So if all the fist bumping and man buns in the marketeering turn you off, my advice is to go for a test ride before you pass final judgment. For the real-world rider, who enjoys exploring occasional unpaved side roads, who wants a bike that’s easy and comfortable to ride, with adequate power to go fast but not too much power to enjoy going slow, the Scrambler Icon could be what you’re looking for. Who knows? Go for a ride, and you might discover the Land of Joy. And if you’re already living there, then this could be just the bike for you.

For 2019, the Ducati Scrambler Icon will retail for $10,795 in Canada for the yellow paint. The Tangerine Orange version will set you back $10,895. For comparison, the BMW R nineT Scrambler is $14,250 in Canada this year, and the Triumph Street Scrambler is $12,200.


Check out all the pics that go with this story!
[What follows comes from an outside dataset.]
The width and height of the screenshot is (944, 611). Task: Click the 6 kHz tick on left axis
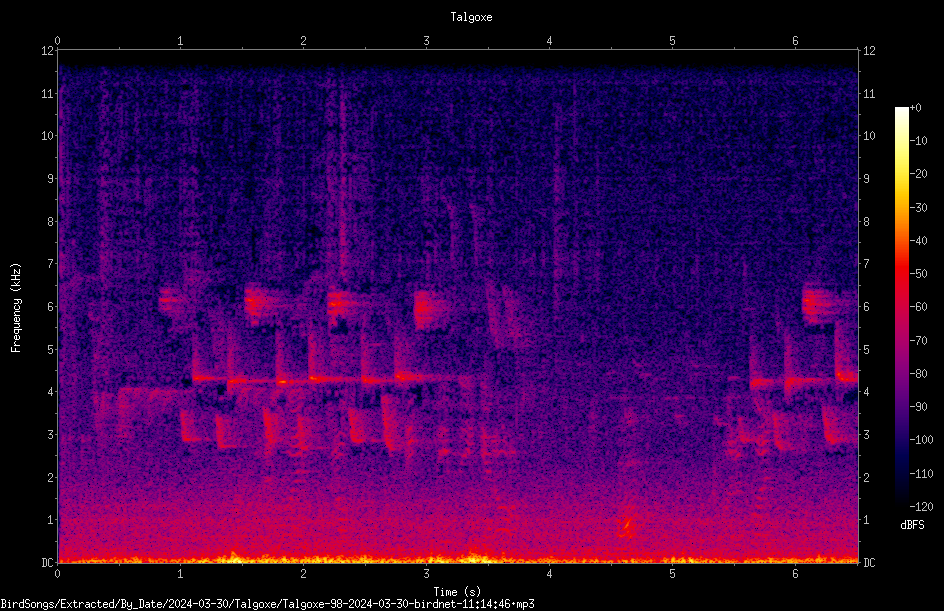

  1. Excellent review Zac, as always. I bought a Yellow Scrambler last year. My girlfriend and I love it. On the upside it is an amazing street bike, with a bit of work it will become a very good sport touring bike. It attracts people, esp kids, who just love the bike in yellow. I did also take it extensively on gravel roads, if the gravel is smooth it is amazing, if the gravel is rough or washboard it is not (I am 70 kg). This is a street bike, a really fun and cool street bike. I discovered I loved exploring so I bought a 2018 Kawi KLX 250. Not a great street bike but a total blast on the gravel, regardless of condition. It will become my new adventure bike. Claude if you are ever thinking of exploring gravel roads, buy the Suzuki. Trust me, your wrists and ankles will thank you. If you really want a Duc then perhaps the desert sled, but it costs a lot more. Cam

    • Yep, that probably sums it up.

      The whole time I rode the bike I was thinking, it would be perfect for PEI, where I grew up. All the unpaved roads there are super smooth (at least, maybe ruts but no rocks). And they all lead to a beach. Joyvolution, indeed ….

    • Thanks Cameron! Yes, I already own the DL650xt, (which I absolutely love!) I’m just all of a sudden contemplating a second bike, which I said I would never do… LOL!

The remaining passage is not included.